UNIX のシグナル機構が、スレッド指定という考え方で拡張されています。これは、シグナルがプロセスではなく特定のスレッドに送られるという点を除いて、通常の非同期シグナルと似ています。
独立したスレッドで非同期シグナルを待つ方が、シグナルハンドラを実装して、そこでシグナルを処理するよりも安全で簡単です。
非同期シグナルを処理するよりよい方法は、非同期シグナルを同期的に処理することです。具体的には、「sigwait(2)」で説明した sigwait(2) を呼び出すことにより、スレッドはシグナルの発生を待つことができます。
main() { sigset_t set; void runA(void); int sig; sigemptyset(&set); sigaddset(&set, SIGINT); pthread_sigsetmask(SIG_BLOCK, &set, NULL); pthread_create(NULL, 0, runA, NULL, PTHREAD_DETACHED, NULL); while (1) { sigwait(&set, &sig); printf("nestcount = %d¥n", nestcount); printf("received signal %d¥n", sig); } } void runA() { A(4,4); exit(0); } |
この例は、例 5-1 を修正したものです。

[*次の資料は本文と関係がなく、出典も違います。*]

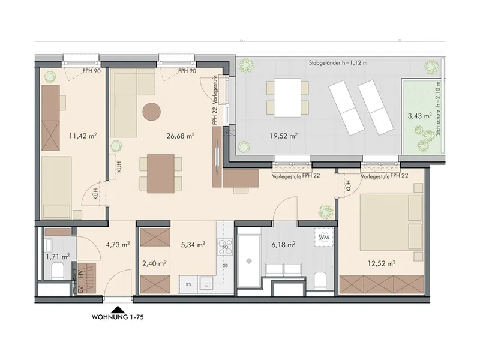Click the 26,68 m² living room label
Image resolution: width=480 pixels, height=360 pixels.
[x=181, y=136]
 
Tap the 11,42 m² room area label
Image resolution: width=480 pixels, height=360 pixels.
[x=83, y=136]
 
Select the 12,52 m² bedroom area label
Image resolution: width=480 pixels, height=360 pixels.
[x=382, y=263]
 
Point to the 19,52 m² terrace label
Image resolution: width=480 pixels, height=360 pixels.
[x=284, y=136]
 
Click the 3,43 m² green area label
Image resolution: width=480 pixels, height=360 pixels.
[x=419, y=116]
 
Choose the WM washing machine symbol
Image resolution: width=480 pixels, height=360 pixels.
[x=324, y=237]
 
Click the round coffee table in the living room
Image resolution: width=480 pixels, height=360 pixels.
[x=152, y=112]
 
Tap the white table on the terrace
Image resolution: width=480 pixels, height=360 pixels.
[x=287, y=98]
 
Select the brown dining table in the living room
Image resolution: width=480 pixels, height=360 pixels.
[x=161, y=173]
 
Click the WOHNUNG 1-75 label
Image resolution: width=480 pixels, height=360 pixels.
[x=118, y=317]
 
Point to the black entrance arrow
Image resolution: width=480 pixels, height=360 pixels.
[x=118, y=309]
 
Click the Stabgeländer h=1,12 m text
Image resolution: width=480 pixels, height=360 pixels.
[x=338, y=63]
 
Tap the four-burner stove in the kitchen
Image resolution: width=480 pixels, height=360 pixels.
[x=226, y=247]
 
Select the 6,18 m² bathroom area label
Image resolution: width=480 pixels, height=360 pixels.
[x=283, y=245]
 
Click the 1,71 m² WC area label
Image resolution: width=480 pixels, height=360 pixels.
[x=57, y=256]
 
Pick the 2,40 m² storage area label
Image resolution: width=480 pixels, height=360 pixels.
[x=154, y=263]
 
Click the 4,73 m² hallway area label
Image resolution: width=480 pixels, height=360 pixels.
[x=118, y=245]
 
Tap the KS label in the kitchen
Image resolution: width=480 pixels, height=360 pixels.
[x=188, y=284]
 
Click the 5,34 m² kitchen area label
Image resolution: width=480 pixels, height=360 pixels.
[x=193, y=245]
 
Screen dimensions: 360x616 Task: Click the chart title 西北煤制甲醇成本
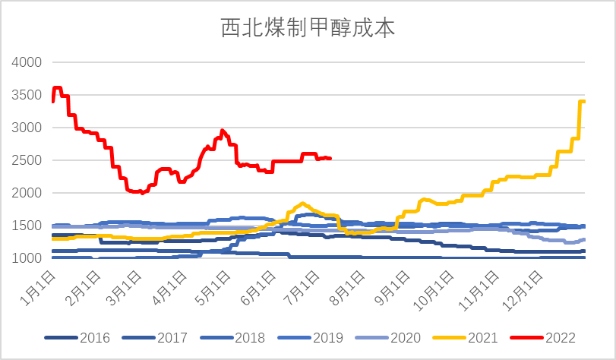click(308, 28)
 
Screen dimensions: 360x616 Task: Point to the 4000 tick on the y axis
click(27, 62)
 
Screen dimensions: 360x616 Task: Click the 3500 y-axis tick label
click(27, 95)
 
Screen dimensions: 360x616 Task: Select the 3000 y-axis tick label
click(27, 128)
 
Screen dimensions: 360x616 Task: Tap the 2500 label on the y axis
click(27, 160)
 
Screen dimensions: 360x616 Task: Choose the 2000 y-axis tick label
click(27, 193)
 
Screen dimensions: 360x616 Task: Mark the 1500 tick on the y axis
click(27, 226)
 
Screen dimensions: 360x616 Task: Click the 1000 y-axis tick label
click(27, 258)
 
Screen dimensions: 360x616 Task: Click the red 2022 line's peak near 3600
click(57, 88)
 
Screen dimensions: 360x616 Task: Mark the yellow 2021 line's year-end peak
click(582, 102)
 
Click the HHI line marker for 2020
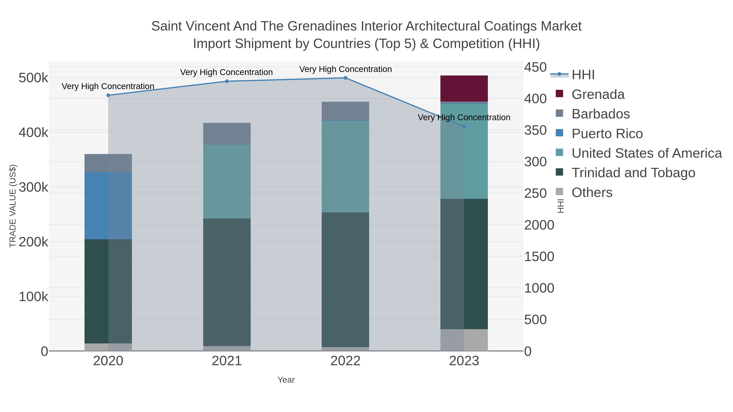click(108, 95)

メインルーチンは SIGINT シグナルをマスクし、関数 A を呼び出す子スレッドを生成し、最後に sigwait() を呼び出して SIGINT シグナルを待ちます。
対象となるシグナルが、計算を行うためのスレッドでマスクされていることに注目してください。計算を行うためのスレッドは、メインスレッドのシグナルマスクを継承するからです。メインスレッドは SIGINT から保護されており、sigwait() の内部でだけ SIGINT に対するマスクが解除されます。
また、sigwait() を使用しているとき、システムコールから割り込まれる危険性がないことも注目してください。